Jakarta Unfair: Penggusuran di Jakarta, Rakyat Masih Menderita

DXa1q5Nb

 

Penggusuran di Jakarta menimbulkan pro kontra. Di satu sisi mengharapkan perbaikan kota, di sisi lain berbicara tentang kemanusiaan. Jakarta Unfair mencoba menguak sisi kemanusiaan di balik penggusuran di ibukota.

Film Jakarta Unfair adalah karya yang dibuat oleh Watchdoc bersama timnya yang merupakan mahasiswa-mahasiswi di Jakarta. Film ini berisi dokumentasi mengenai penggusuran yang terjadi di ibukota. Sudah ditonton sebanyak lebih dari 300 juta penonton di channel youtube Watchdoc. Dari keseluruhan cerita, film ini mengambil persepktif curahan hati masyarakat yang tak puas karena rumahnya digusur. Berita-berita di media terkait penggusuran yang kerap kali tidak berimbang menjadi salah satu latar belakang pembuatannya. Warga yang rumahnya digusur tidak banyak mendapatkan ruang untuk menyampaikan aspirasi mereka yang sesungguhnya. Karena itu isi film ini sesuai dengan judulnya, Jakarta Unfair, memperlihatkan ketidakadilan yang dirasakan di balik penggusuran di ibukota.
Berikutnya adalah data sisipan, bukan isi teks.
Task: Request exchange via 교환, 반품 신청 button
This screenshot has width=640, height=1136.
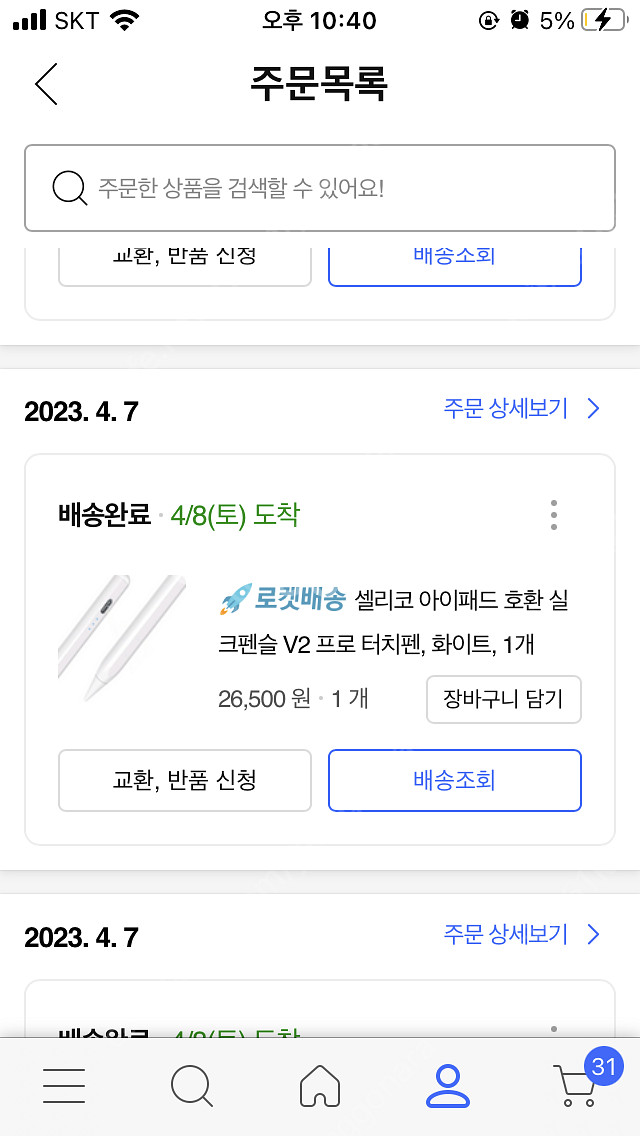Action: click(x=184, y=780)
Dikatakan di caption film, berdasarkan laporan Lembaga Bantuan Hukum (LBH), Pemprov Jakarta, sudah ada 113 penggusuran di tahun 2015, sementara pada tahun 2016 terdapat 325 titik yang terancam akan digusur. Setidaknya 70% penggusuran dilakukan sepihak dan tanpa solusi yang sepadan. Penggusuran yang disoroti diantaranya Kampung Dadap, Bukit Duri, Kampung Pulo, Kalijodo, dan Pasar Ikan Muara Baru. Warga yang digusur dipindahkan oleh pemerintah ke rumah-rumah susun di Jakarta. Terdengar sudah adil karena pemerintah memberi ganti rugi berupa rumah susun.
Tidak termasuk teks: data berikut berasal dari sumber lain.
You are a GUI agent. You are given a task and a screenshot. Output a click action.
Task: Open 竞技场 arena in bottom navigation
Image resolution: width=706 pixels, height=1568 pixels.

Namun, di dalam film ternyata masyarakat yang dipindahkan ke rumah susun pun belum sejahtera. Diantaranya merasa kehilangan pekerjaan setelah dipindahkan dan belum mendapatkan pekerjaan yang lebih baik. Sebab itu, mereka tidak dapat membayar rumah susun tepat waktu. Jika lewat menunggak hingga mendapat surat peringatan tiga kali, akan terpakasa diusir. Seakan sama saja seperti tidak mendapatkan rumah pengganti. Ada juga yang tidak merasa nyaman berada di rumah susun, karena lebih sempit dibanding rumah mereka yang sebelumnya. Yang menohok, ada daerah yang sudah digusur, padahal di mata hukum dimenangkan oleh warga yang tak mau kampungnya digusur.
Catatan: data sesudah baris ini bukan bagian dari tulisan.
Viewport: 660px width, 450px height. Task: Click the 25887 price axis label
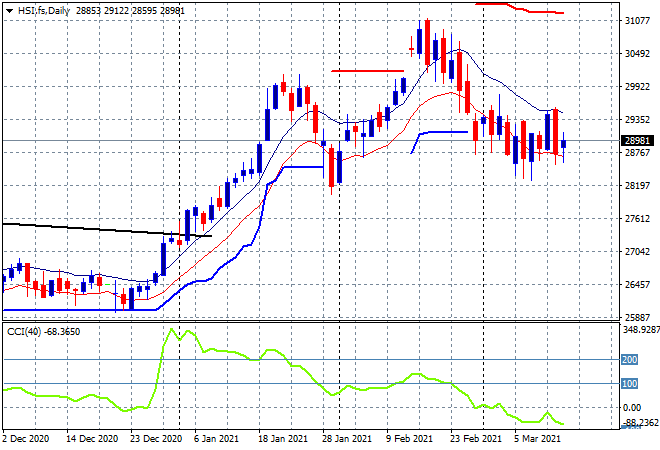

Film ini mencoba membuka mata orang-orang, bahwa kenyataannya di balik program pemerintah dalam menata kota, ada warga yang merasakan ketidakadilan. Secara jelas juga memperlihatkan Jokowi dan Ahok yang seperti tidak konsisten. Di tahun 2011 dalam beberapa video memperlihatkan Jokowi bercerita tentang penggusuran yang pernah Ia rasa dan katanya sakit sekali,  seakan tidak setuju dengan adanya penggusuran. Ahok pun demikian, mengatakan ingin membangun Jakarta yang manusiawi. Namun itu semua seperti berbanding terbalik dengan yang terjadi saat ini. Film ini bagi saya, berhasil menunjukkan ketidakselarasan itu.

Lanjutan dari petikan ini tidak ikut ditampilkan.